CBPP control strategies have recently been reviewed by EMPRES with particular emphasis on eastern, central and southern Africa. Conceptually, the area may be divided into three epidemiological categories:
the free areas where emphasis has to be placed on enhanced surveillance and CBPP emergency preparedness;
the infected areas where intensified control action needs to be instituted relying on either a slaughter policy or a prolonged quarantine and systematic vaccination policy; and
the cordon sanitaire sufficiently defined to separate clean and infected areas.
This cordon is envisaged to be in two parts:
an eastern buffer zone covering the international borders between Tanzania and Zambia, Malawi, and the area of Zaire immediately to the west of lake Tanganyika;
a western buffer zone stretching from the Atlantic Coast across northern Namibia, the northern Bostwana/Namibia border and the western Zambia/Angola border.
These buffer zones will each have two components: (a) a surveillance zone at least 50 km deep covering the disease-free side of the international border in which no vaccination will take place while intensive surveillance and animal movement control will be enforced; and (b) a control zone at least 100 km deep covering the infected side of the border immediately adjoining the surveillance zone. Control will be maintained in this area by: intensive vaccination, surveillance and movement control.
A similar detailed analysis of the CBPP problem is needed for West and Central Africa as well as for the Horn of Africa and for the CBPP affected zones in Asia.
4. PROPOSED ACTIONS
4.1 Immediate
The immediate actions are to make available a good quality vaccine with an acceptable safety and a solid immunity, lasting at least for one year and to undertake epidemiological definition of the infected areas in Africa and Asia.
4.2. Subsequently:
Ensure availability of sufficient amounts of vaccine of acceptable quality.
Review and adapt national legislations and capacity to enforce quarantine, control of animal movements, etc..
Give support to applied research conducted on improvement of vaccine quality, design of a simple and cheap protocol for testing safety and potency, etc..

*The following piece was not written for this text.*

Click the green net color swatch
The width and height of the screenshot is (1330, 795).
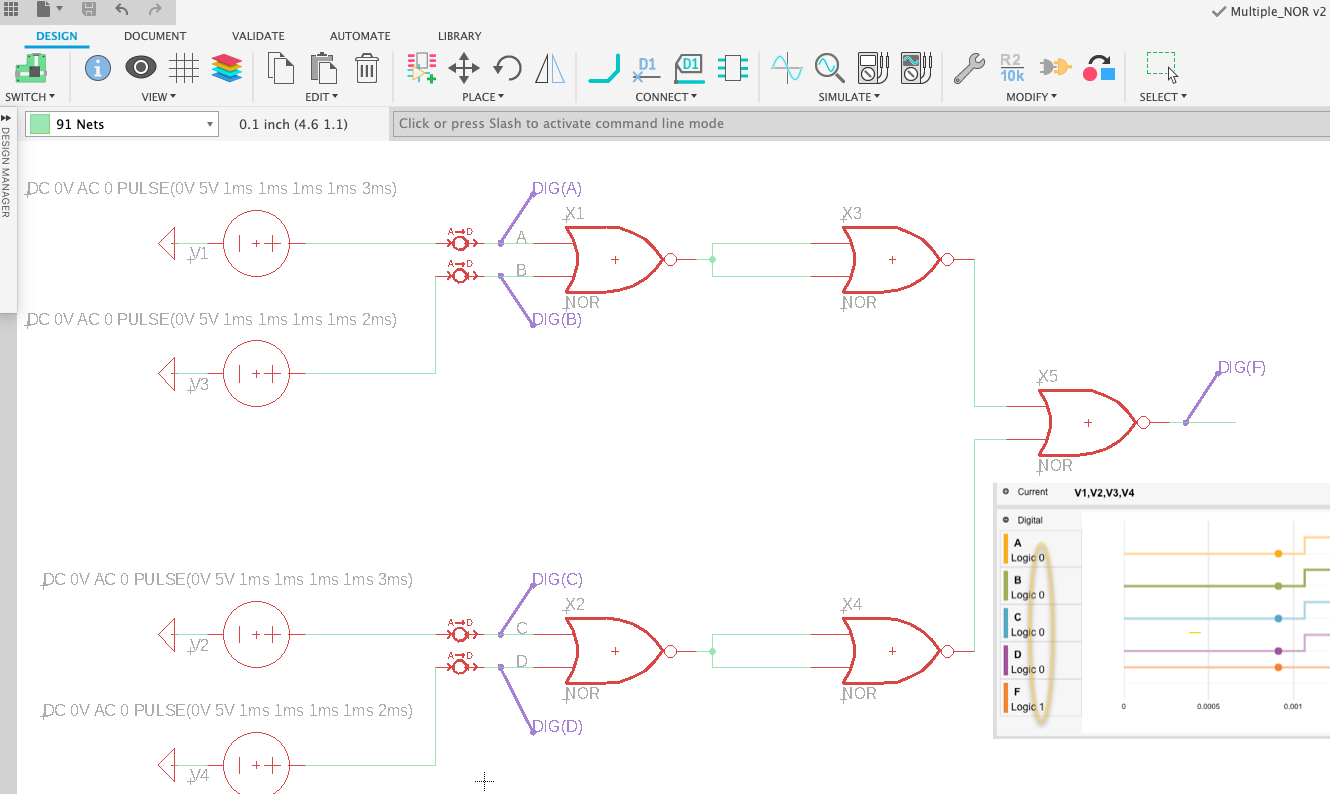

Coordinate national and regional CBPP control programmes.
5. CONCLUSION
CBPP constitutes a major disease problem which justifies a specific internationally coordinated regional control programme at least for Africa. Progress being accomplished in rinderpest eradication should encourage decision makers to tackle rationally the CBPP problem bearing in mind all differences between the two diseases.
It is proposed that the next EMPRES expert consultation be devoted to the CBPP topic with the objective of addressing control actions to be initiated in different zones according to their current CBPP status.